Code Reference

Copy and Deepcopy

Python · Reference cheat sheet

Copy and Deepcopy

Python · Reference cheat sheet


📋 Overview

Assignment binds names to objects; it does not copy. Use slicing/list()/copy.copy for shallow copies and copy.deepcopy for nested structures. Know when shared references are intentional.

🔧 Core concepts

OperationEffect
b = aSame object
a.copy() / copy.copy(a)Shallow copy
a[:] (list)Shallow copy
copy.deepcopy(a)Recursive copy
ImmutableOften no need to copy (str, tuple of immutables)

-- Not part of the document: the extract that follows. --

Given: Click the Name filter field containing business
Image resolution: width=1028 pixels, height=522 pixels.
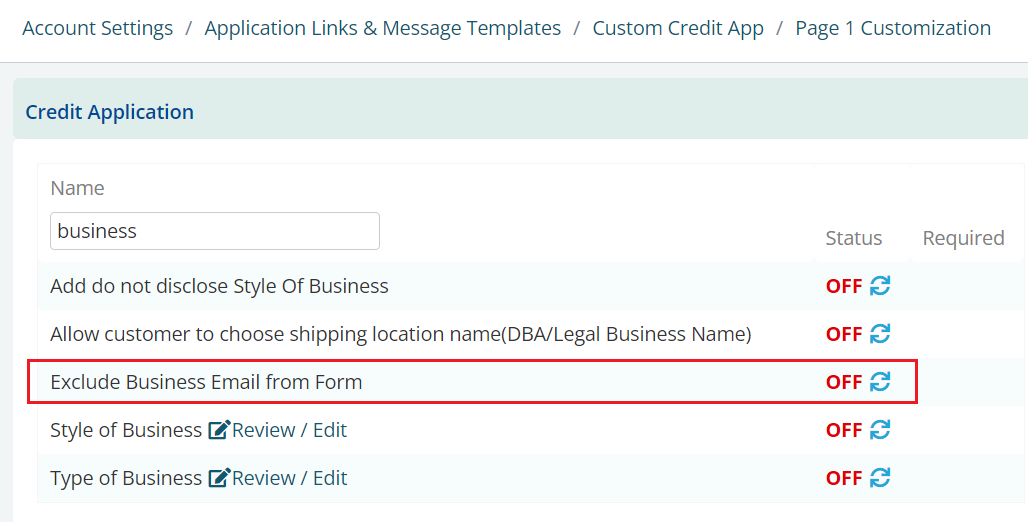Looking at the screenshot, I should [215, 231].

Shallow: new container, same nested objects. Deep: nested containers cloned (with cycle handling).

💡 Examples

Alias vs shallow:

import copy

a = [[1], [2]]
alias = a
shallow = copy.copy(a)      # or a[:] / list(a)
alias[0].append(9)
print(a, shallow)           # both see [1, 9] in first row

Deepcopy:

import copy

a = [[1], [2]]
deep = copy.deepcopy(a)
a[0].append(9)
print(a)     # [[1, 9], [2]]
print(deep)  # [[1], [2]]

Dict / custom:

import copy

cfg = {"db": {"host": "localhost"}, "debug": True}
cfg2 = {**cfg}                 # shallow
cfg3 = copy.deepcopy(cfg)

class Node:
    def __init__(self, value: int) -> None:
        self.value = value
        self.child: Node | None = None

n = Node(1)
n.child = Node(2)
m = copy.deepcopy(n)

⚠️ Pitfalls

  • list * n / [[0]*3]*3 creates shared inner rows — classic bug.
  • Deepcopy can be slow and fail on locks, sockets, modules, or some C objects.
  • Dataclass replace is shallow for nested mutables.
  • Copying is not serialization — for disk/network use JSON/pickle carefully.
  • __copy__ / __deepcopy__ can customize behavior on your classes.